Indies and 2D platforming go hand in hand like a very happy couple, and in fact indie games seem to love harking back to 'the good old days' of gaming, where things were simpler and you only needed to navigate two dimensions. Bonus Level Entertainment's Fox n Forests is another game looking to give us a throwback experience, except rather than simply reproducing what's been done before and soaking in it like a warm bath, it adds something new to spice things up.
The central mechanic of the game is a crossbow that controls the season, and it's only by changing the season that you can navigate certain environments and solve challenges. How do you get across a lake when you're a fox that hates water? Why turn things to winter and freeze it of course. But then how do you climb the tree on the other side of the lake? Turn things back to summer and climb the luscious leaves that have sprouted from its branches.
This is also how the completionists among you will need to think in order to get all the collectables because tucked away in secret rooms and tricky passages are the select number of items you need to collect for that precious 100% completion figure. It's only by using the changing levels and the seasons in intuitive ways that you can make sure you find all of these, so thinking outside the box is definitely encouraged.
We've gone this far without mentioning the premise, which is very simple. You are a fox called Rick, but when you sneak up on Patty the partridge with the intention of having a little snack, Patty makes him an offer he can't refuse. If there's one thing capitalist foxes love more than food it's profit, and so when Rick is offered a chance to defeat the evil green-eyed horde in return for treasure, he takes the mantle and the magical crossbow from the Season Tree for his quest. As you might have guessed though, this isn't a game about story, and all you need to know is that you have to go from left to right and work some stuff out. It's a platformer after all.
The game is structured in such a way that there are set levels to complete, so it's not a Metroidvania affair, although the levels are rather meaty.

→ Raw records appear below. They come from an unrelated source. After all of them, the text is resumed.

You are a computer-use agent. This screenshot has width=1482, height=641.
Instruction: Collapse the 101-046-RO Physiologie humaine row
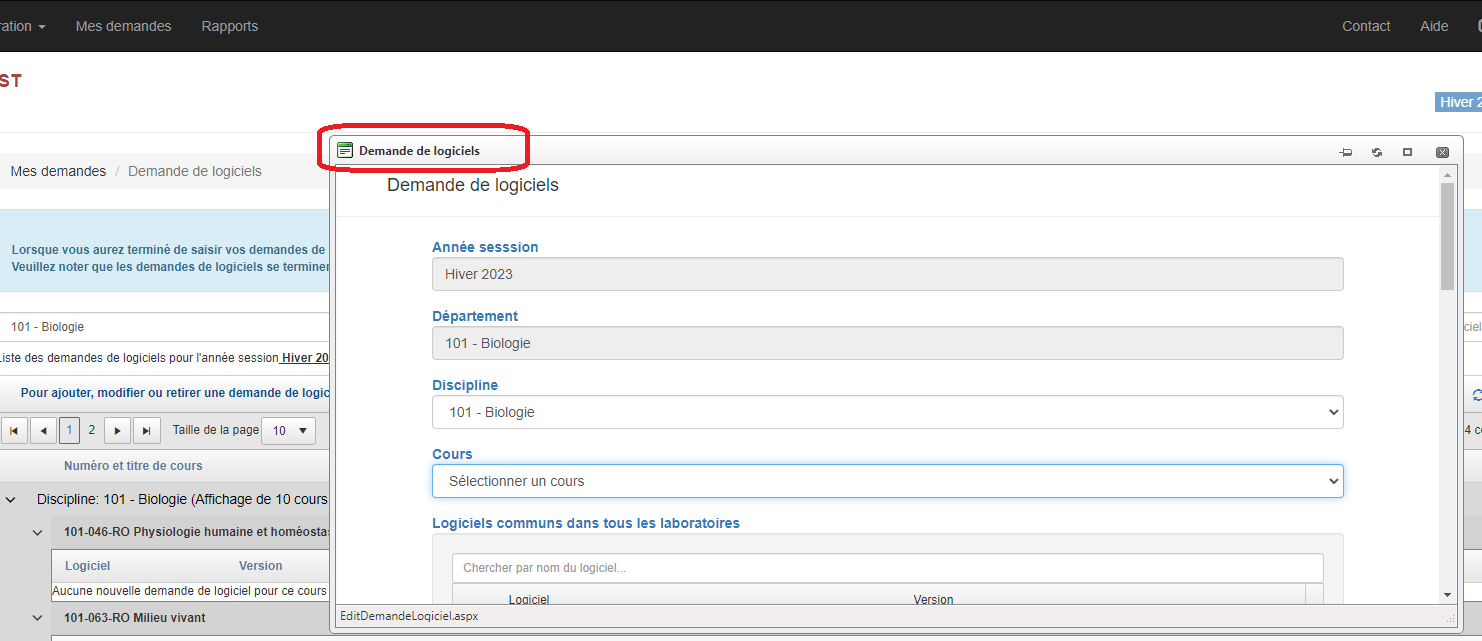pyautogui.click(x=37, y=533)
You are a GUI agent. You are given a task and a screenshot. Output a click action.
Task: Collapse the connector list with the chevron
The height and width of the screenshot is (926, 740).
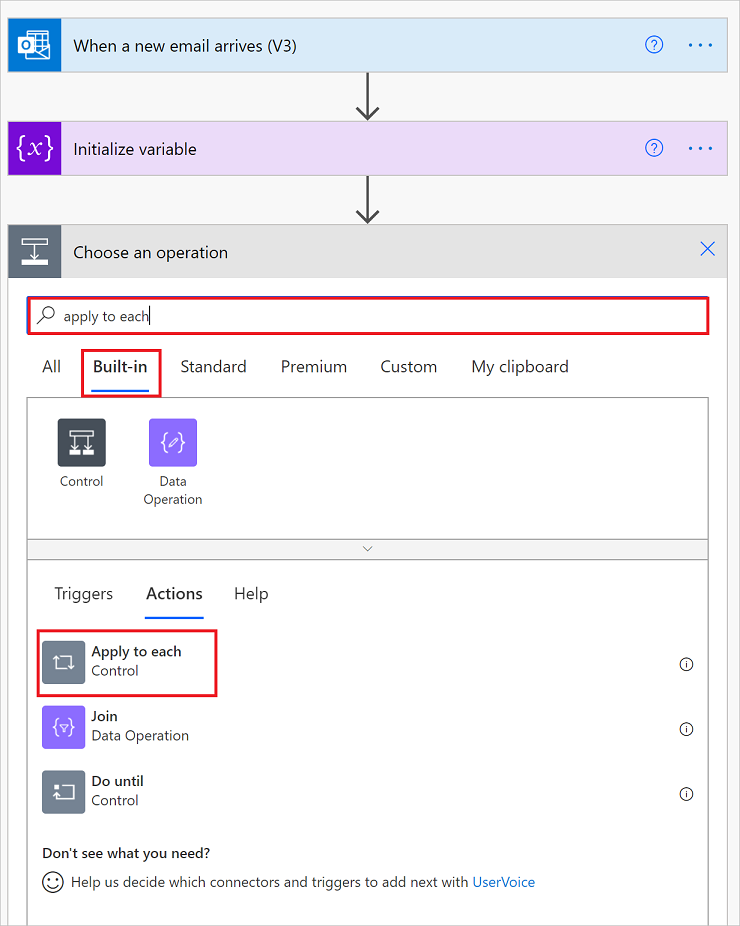click(x=367, y=548)
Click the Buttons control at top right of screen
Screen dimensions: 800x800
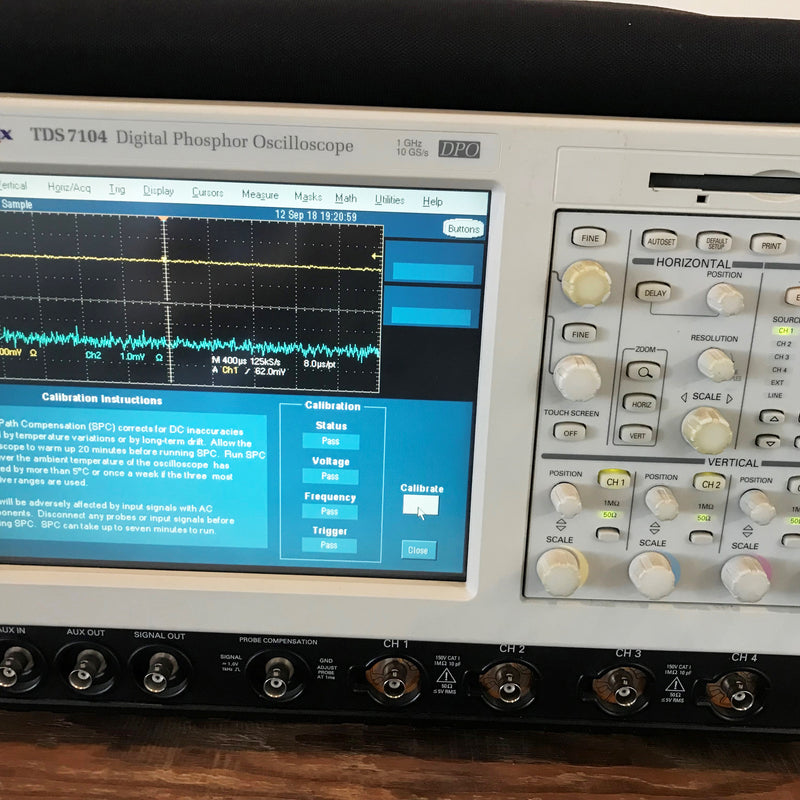tap(462, 230)
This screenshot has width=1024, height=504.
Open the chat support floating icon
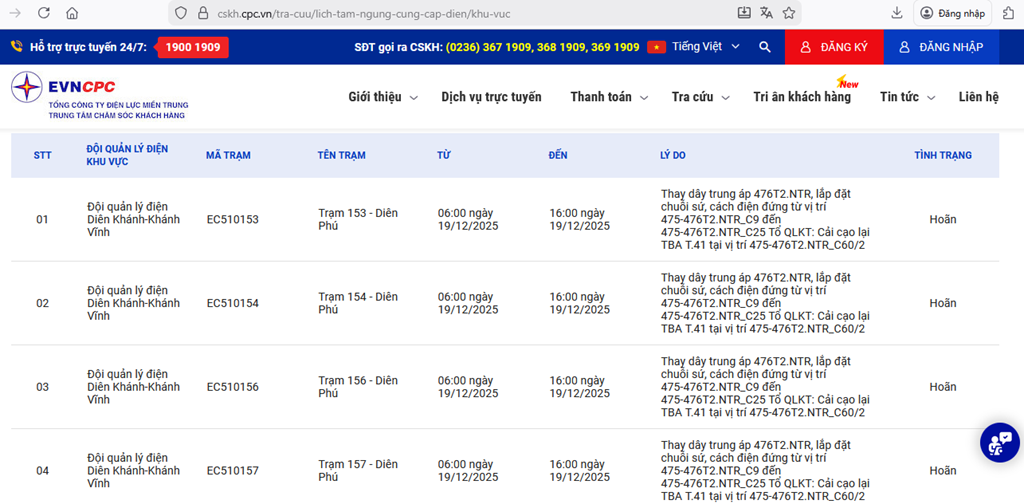click(998, 442)
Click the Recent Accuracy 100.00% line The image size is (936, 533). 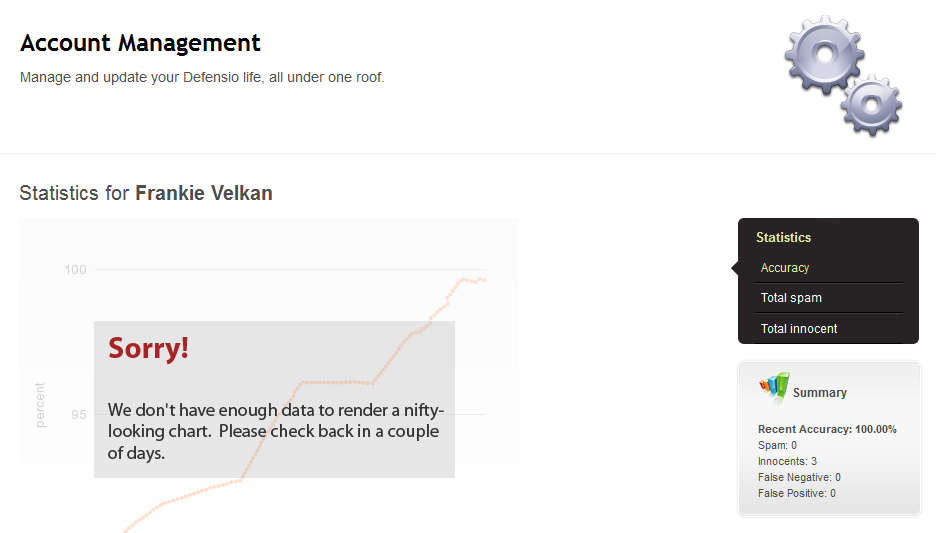point(827,429)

Meaty enough, in fact, to have little checkpoints peppered throughout, although there's a catch; much like Moneybags the Bear in Spyro, these are guarded by a greedy badger who charges you for the privilege of using them, and there's an increasing cost. It's all about weighing up your options and prioritising what you need most: checkpoints or money.
As you've gathered, currency and financial gain are a pretty big part of this game, especially since the gold you collect within the levels from killing monsters and looting can be used when you return to the starting area. Here Patty has a number of upgrades to sell, which is all as you'd expect, including more health and better abilities. As you progress you get more powerful, and as you do this you find yourself more prepared for the bigger challenges, like the bosses.
These bosses are rather creative in design, but aren't particularly revolutionary, although they do make use of the same season-changing mechanics. In fact, the combat itself isn't particularly stunning, being comprised mostly of slashes and crossbow shots, and sometimes it even bordered on frustrating as we often found that Rick just didn't react when we were pressing down and attack for a ground swipe, for example.
Visually, you can imagine what we're talking about when we describe it as a throwback platformer, as of course, this comes with 16-bit graphics, colourful and varied worlds, and a host of fun enemies to tussle with. It's basic, and while other games like Shovel Knight have carved out their own identity in the genre despite clearly being reminiscent of older games, Fox n Forests felt a little lacking in this respect, despite the humour attempted between the characters.
If you want a platformer that's straightforward but still offers challenges both in terms of combat and puzzles, Fox n Forests is good fun, especially on the go whether you're on a train or waiting for a bus (we played it on Switch). The season-changing mechanic really helps separate it from other games in the platform genre (apart from Seasons After Fall, which we probably should have mentioned earlier), but even that mechanic isn't enough to make this feel like a completely fresh experience. It's not a classic of the genre by any means, but that doesn't mean it isn't worth your time.